The setting of these verses would suggest that the person described here by Jeremiah was something of the odd duck, the outlier, in his day. The nation, itself, had taken a turn away from God. It was operating out of the wisdom of man, and the people were choosing to follow the counsel of profane and worldly rulers. The Lord was clearly upset with His people, and He was troubled by the impact that His nation, Israel, was having on the world. There was no longer a national witness for justice, peace-making, righteous living, and outreach to all who were world-weary and oppressed. This was God’s calling for Israel and for that nation’s people, and it remains a significant part of God’s calling for people who know and follow Him today. We are to be the voices for compassion, love, acceptance, and peace in our world. We are to stay true to truth as it is presented to us in God’s Word; so, we are to follow the example of this outlier, this odd duck in Jeremiah’s narrative.

 

The prophet is not speaking about a place; for, it is neither a nation nor is it a religion that will set God’s people in the right situation and location to be fed deeply by God’s truth.
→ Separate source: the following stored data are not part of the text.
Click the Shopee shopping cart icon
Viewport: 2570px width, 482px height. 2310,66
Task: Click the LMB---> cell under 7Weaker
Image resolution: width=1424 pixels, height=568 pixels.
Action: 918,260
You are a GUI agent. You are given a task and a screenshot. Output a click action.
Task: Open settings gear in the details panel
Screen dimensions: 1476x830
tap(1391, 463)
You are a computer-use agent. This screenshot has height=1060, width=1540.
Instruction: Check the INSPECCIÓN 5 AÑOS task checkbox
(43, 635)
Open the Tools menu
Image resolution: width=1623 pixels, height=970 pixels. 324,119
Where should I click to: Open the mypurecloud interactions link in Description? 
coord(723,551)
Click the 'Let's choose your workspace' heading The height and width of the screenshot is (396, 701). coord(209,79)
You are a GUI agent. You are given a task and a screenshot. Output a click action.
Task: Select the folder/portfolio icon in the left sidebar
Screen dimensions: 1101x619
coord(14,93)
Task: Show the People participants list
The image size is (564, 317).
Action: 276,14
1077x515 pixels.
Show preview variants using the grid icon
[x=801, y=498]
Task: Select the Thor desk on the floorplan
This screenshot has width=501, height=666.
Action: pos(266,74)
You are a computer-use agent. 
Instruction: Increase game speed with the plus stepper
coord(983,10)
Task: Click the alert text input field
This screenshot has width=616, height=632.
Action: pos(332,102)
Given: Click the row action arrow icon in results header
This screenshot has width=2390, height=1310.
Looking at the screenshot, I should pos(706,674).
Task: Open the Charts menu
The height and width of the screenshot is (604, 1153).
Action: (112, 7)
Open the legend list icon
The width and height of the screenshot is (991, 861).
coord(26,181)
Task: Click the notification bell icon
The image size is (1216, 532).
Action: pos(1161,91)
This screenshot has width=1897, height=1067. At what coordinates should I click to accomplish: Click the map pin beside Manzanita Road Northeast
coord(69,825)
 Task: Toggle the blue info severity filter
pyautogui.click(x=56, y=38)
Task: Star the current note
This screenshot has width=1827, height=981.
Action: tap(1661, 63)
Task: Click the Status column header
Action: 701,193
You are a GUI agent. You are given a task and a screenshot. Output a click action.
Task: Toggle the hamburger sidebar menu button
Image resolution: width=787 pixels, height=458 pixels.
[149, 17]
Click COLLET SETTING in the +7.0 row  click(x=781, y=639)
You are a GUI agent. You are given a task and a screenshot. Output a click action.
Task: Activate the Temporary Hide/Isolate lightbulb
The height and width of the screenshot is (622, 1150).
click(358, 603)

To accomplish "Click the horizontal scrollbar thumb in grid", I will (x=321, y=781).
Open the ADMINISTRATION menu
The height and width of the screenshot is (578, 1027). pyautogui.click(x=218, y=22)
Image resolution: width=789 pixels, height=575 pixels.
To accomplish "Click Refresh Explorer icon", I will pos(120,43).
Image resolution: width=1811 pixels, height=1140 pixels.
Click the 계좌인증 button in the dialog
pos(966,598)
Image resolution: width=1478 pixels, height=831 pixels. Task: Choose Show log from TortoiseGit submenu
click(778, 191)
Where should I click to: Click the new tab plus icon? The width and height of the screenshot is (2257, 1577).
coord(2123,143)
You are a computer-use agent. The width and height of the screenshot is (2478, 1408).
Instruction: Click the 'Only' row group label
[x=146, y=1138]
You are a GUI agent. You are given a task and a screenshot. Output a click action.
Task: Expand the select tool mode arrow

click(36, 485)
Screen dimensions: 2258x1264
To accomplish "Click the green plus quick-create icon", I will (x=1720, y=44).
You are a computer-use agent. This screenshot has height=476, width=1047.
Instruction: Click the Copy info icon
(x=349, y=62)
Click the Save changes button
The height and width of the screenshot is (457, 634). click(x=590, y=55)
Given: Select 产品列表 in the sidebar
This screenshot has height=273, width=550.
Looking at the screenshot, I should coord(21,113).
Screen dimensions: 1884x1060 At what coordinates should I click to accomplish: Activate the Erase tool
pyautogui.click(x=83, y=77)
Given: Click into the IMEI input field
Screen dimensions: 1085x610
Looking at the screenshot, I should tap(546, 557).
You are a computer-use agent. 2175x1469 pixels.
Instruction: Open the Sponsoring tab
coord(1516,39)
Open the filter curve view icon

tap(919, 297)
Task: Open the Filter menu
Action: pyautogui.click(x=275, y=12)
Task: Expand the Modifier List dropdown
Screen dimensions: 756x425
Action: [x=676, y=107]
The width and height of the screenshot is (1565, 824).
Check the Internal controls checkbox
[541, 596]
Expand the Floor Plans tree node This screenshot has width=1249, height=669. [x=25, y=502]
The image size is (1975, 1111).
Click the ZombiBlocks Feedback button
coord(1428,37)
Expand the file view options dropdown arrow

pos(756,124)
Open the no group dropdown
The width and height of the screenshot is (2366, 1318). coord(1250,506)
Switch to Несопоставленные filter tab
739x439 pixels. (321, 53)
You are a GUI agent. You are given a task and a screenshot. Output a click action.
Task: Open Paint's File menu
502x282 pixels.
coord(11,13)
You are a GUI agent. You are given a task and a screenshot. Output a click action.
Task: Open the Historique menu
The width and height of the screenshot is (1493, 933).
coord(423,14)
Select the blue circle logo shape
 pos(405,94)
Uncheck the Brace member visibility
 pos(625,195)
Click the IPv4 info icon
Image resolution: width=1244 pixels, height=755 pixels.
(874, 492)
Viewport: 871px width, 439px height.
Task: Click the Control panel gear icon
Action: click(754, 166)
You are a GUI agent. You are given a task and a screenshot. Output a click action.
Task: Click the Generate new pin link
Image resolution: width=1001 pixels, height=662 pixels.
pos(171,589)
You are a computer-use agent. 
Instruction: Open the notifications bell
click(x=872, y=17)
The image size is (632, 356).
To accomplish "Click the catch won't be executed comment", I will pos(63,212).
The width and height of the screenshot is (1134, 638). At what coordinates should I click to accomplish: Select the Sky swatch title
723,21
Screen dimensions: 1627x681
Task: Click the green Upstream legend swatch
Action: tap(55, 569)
He seems to be suggesting that it is an attitude of heart and mind that creates the setting for this sort of nourishing of the soul and body, and the only physical local that matters in all of this is the one that comes about as we seek after the Lord with all of our heart, mind, and body. God works in and through people who are different and even more so through those who choose to be on the outside of the cultural norms in our times. Since humanity turned away from close communion with God, we have developed and promoted a law of moral and ethical conduct that has shifted by degrees away from the pure and wise guidance of God’s Word. This reality of our world makes it inevitable that Godly thinking and acting will be differentiated from the way that the majority of our societies engage in the same processes.

 

So, from God’s perspective, there is nothing at all wrong with drinking from that rare stream called Absolute Truth when those around us are gathering to satisfy their thirst at the river of The Worldly Way with its abundant supply and somewhat murky lack of real clarity. It is worthwhile to be left off of the invitation lists for society’s gatherings in order to spend that time in contemplation, prayer, and listening for the God’s voice of wisdom, insight, and direction. There is a time and a place for engagement with the world and with its activities, but these are not the places where our roots sink down into the life-giving source of the counsel and the nourishment that will sustain us through the harder days that will inevitably come. Finally, there will be days when God’s people will stand out from the crowd by virtue of our vibrant and healthy peace, calm, and assurance that stand in stark contrast to the distress that droughts of various causes and types have brought upon the world at large. These are days when the true fruit of God’s love, grace, mercy, and redemption will draw people toward their Savior. These are the days when all of that time spent living as one who is different, that odd duck, will be counted for the glory of the Lord.